2.4.18 fork & defunct child.

From: Keith Whyte (keith_at_media-solutions.ie)
Date: 11/17/03

  • Next message: Jan-Benedict Glaw: "Re: [PATCH] Add lib/parser.c kernel-doc"
    To: linux-kernel@vger.kernel.org
    Date:	Mon, 17 Nov 2003 07:18:44 +0000 (GMT)
    
    

    I'm at a loss to get myself out of this one, folks, i really have tried.
    In desperation i am posting to linux-kernel in the hopes that one of you good
    folks has seen this behaviour before.

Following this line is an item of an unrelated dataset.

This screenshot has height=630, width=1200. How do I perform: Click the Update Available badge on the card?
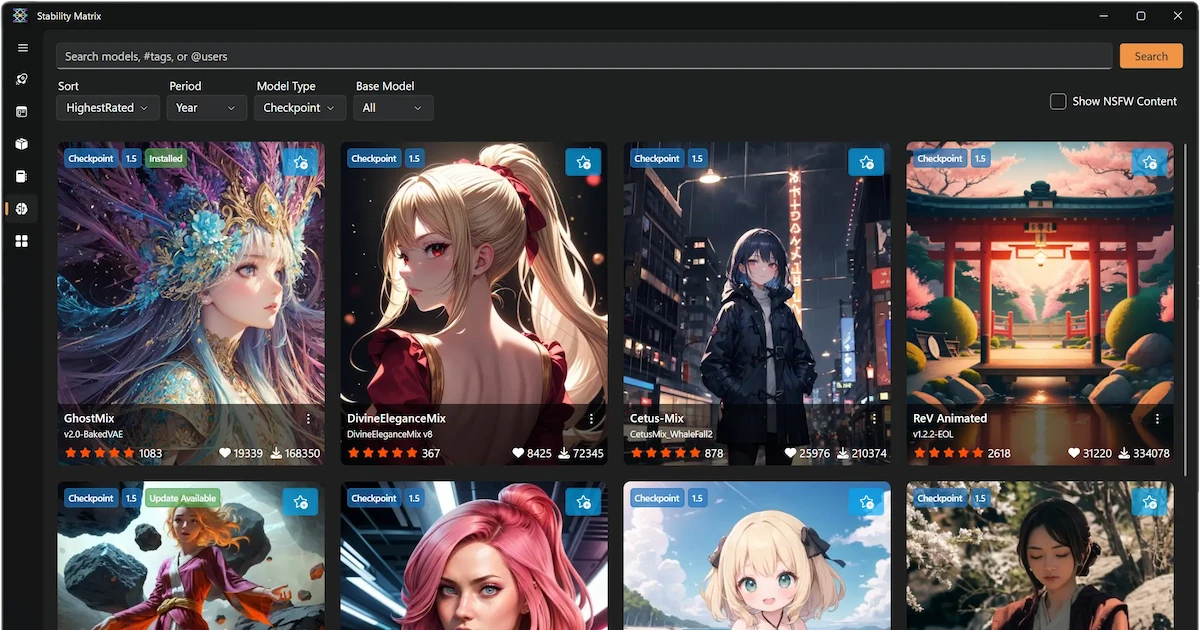pyautogui.click(x=182, y=498)
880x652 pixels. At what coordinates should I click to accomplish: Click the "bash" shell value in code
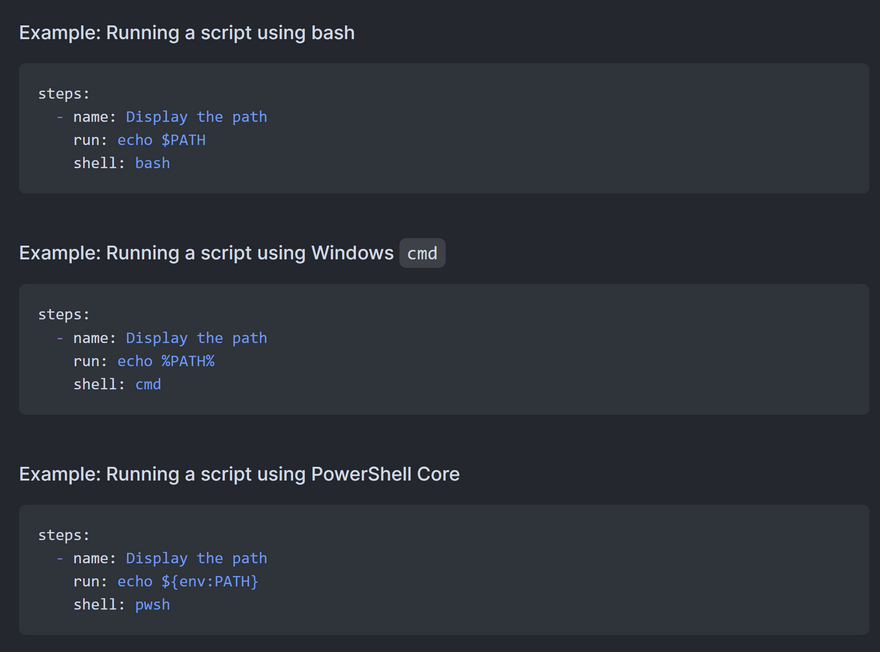152,163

    I have a kernel 2.4.18 install, based on a slackware 8.1 system
    This system was installed almost a year ago and within two weeks of being up
    and running, I began to have problems compiling.
    make would fail with the likes of:
    make[3]: *** wait: No child processes. Stop.
    make[3]: *** Waiting for unfinished jobs....
    make[3]: *** wait: No child processes. Stop.
    make[2]: *** [first_rule] Error 2

    i discovered that also, and often, programs like grep echo, cut.. would fork
    and hang. and this was what was spoiling the makes.

    in this case (a kernel compile), the following is from ps axf:

    17785 pts/0 T 0:00 touch /usr/src/linux-2.4.18/include/linux/ip.h
    17786 pts/0 Z 0:00 \_ [touch <defunct>]

    I tried reinstalling everything in /lib and other things but only a clean
    reinstallation would fix it, but the problem kept coming back after a few days.

    To cut a long story short, after many clean reinstallations, hardware changes,
    and me complaining to the isp about what i thought was dodgy hardware, it
    finally seemed to be working reliably. Now, after some 6 months, the problem
    has returned.
    (this machine is located at a remote isp, i have never seen it, this makes it
    dificult to try a new kernel for example, as if it doesn't come up with nic's
    and all, the isp will charge heavily to intervene and fix it.)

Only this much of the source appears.